MARQUETTE, Mich. (WJMN) – Dozens of students gathered on the campus of Northern Michigan University to bring awareness to what they say is a need for more mental health resources.

“Basically, we’re here to express our concerns for the mental health resources on campus and hopefully make a change because this is not only a Northern Michigan University issue, but this is a nationwide crisis here. Especially in the midst of a pandemic,” said NMU Senior, Ben Brickle.

Freshman Alex Lucas shared the sentiment of address needs on campus. “So we want to come out here and spread awareness for mental health, especially with exams coming up, because mental health is bound to decline. We’re in a winter for so long of the year. It’s just detrimental to everyone.”

Students including Lucas said they have felt a need for more mental health resources, but the loss of a fellow student on Sunday, April 3rd was a tipping point where they needed to have their voices heard.

NMU issued the following statement earlier in the week:

The Northern Michigan University flag will be lowered to half-staff on Wednesday, April 6 in remembrance of NMU student Jayden Hill, who passed away Sunday, April 3, 2022.

Jayden was a first-year student pursuing a degree in political science with a concentration in pre-law and had aspirations to become a civil rights lawyer.
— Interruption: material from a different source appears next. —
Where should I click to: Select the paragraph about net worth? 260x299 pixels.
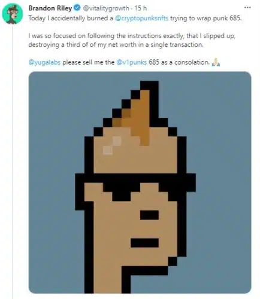coord(132,40)
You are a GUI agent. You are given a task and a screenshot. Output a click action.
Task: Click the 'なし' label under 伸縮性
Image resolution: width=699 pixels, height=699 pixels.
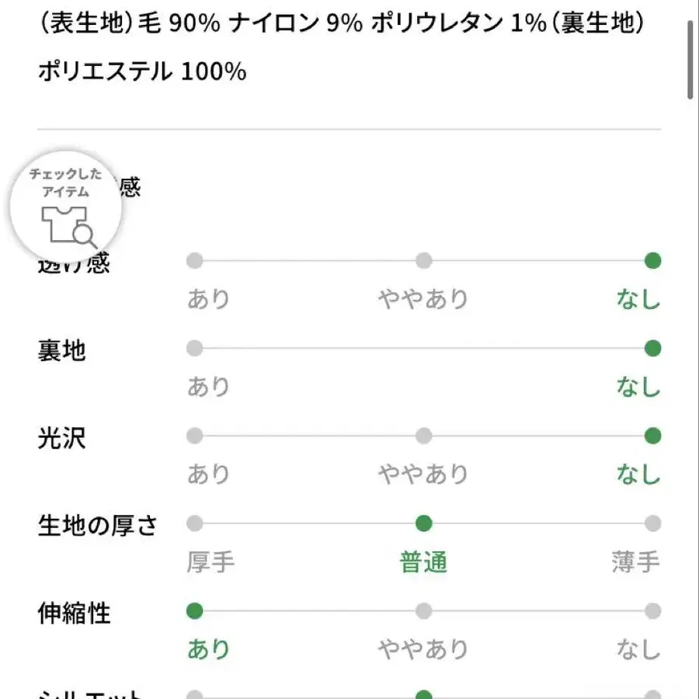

She transferred to NMU in January and was a member of the Wildcat Women’s Track and Field team. Her hometown was Monrovia, Liberia, but attended Coopersville High School in Allendale, Michigan where she was a highly decorated track athlete.

Students held a candlelight vigil in her honor on Monday evening. An obituary and arrangements are pending.

After consultation with the family, the NMU flag is lowered to half-staff and campus messages are sent after the passing of current students and faculty and staff. Questions can be directed to

During Friday’s student gathering, several students expressed concern over why the university did not communicate details of the death sooner. Derek Hall, NMU Chief Marketing Officer explained how the university handles these situations and that communicating these details is a family decision.

“Last Sunday, we had a student on campus, and it’s a very traumatic event for any campus. It happens. You and on Monday, there were a lot of people upset that. We weren’t communicating more about that event. People need to realize on Sunday evening, we called the family and told them. That is a very tough conversation as you could imagine. And then we usually follow up with that conversation a few days later, with the process of your child’s belongings, your university bills been wiped clean. And then one of the questions that in that conversation is, may we communicate to campus the passing of your child to honor that student? We leave it up to the family. It’s not a decision we make. And it’s not a decision we asked them to make in that those first few hours. So we had we had a follow up conversation with the family early Tuesday afternoon.” Hall continued, “So people need to realize there’s some tough things happening in those few days, and we respect the wishes of the family. Our counseling staff are on site within minutes working with residential students, working with teammates who happen to be on the track team. So they’re providing face to face counseling services in those traumatic situations. And to people wondering why we’re not doing anything. We’re doing things but we’re not talking about it. Because we’re working with a family. We honor their wishes and we’re trying to help them through the toughest times of their life.”

Students on Friday hoped their concerns were heard and that the university would make changes to provide more overall resources to students including more counselors and shorter wait times before students can be seen by mental health professionals.

We asked Hall how the university is responding to students and their call’s for help.

“We respect the students choice to gather and voice their concerns. Yes, they’ve been heard. The follow up. That will be determined hopefully, next week,” said Hall.

We asked what steps students are enouraged to take to continue having their voices heard.

“Student students on campus are represented by Student Government. So that’s that’s always a way to talk to the leadership there to express their concerns and ask them to share those concerns with administration. It’s also easy to communicate with our president, everyone has an email address that goes to the president Those are, those are read always. And, you know, students want to have conversations, conversations are able to happen. And we’ve done that on many topics over over time. It’s always been good to communicate, and to work through these issues together,” added Hall.

Students can receive assistance through the NMU Counseling Center (, 906-227-2980), the University’s online, off-hours crisis counseling services (1-800-384-1800), and the Therapy Assistance Online (TAO) resource program, or by reaching out to a faculty member, work supervisor, coach or other NMU staff member. Employees can receive support through the Employee Assistance Program or talking to a department head or co-worker.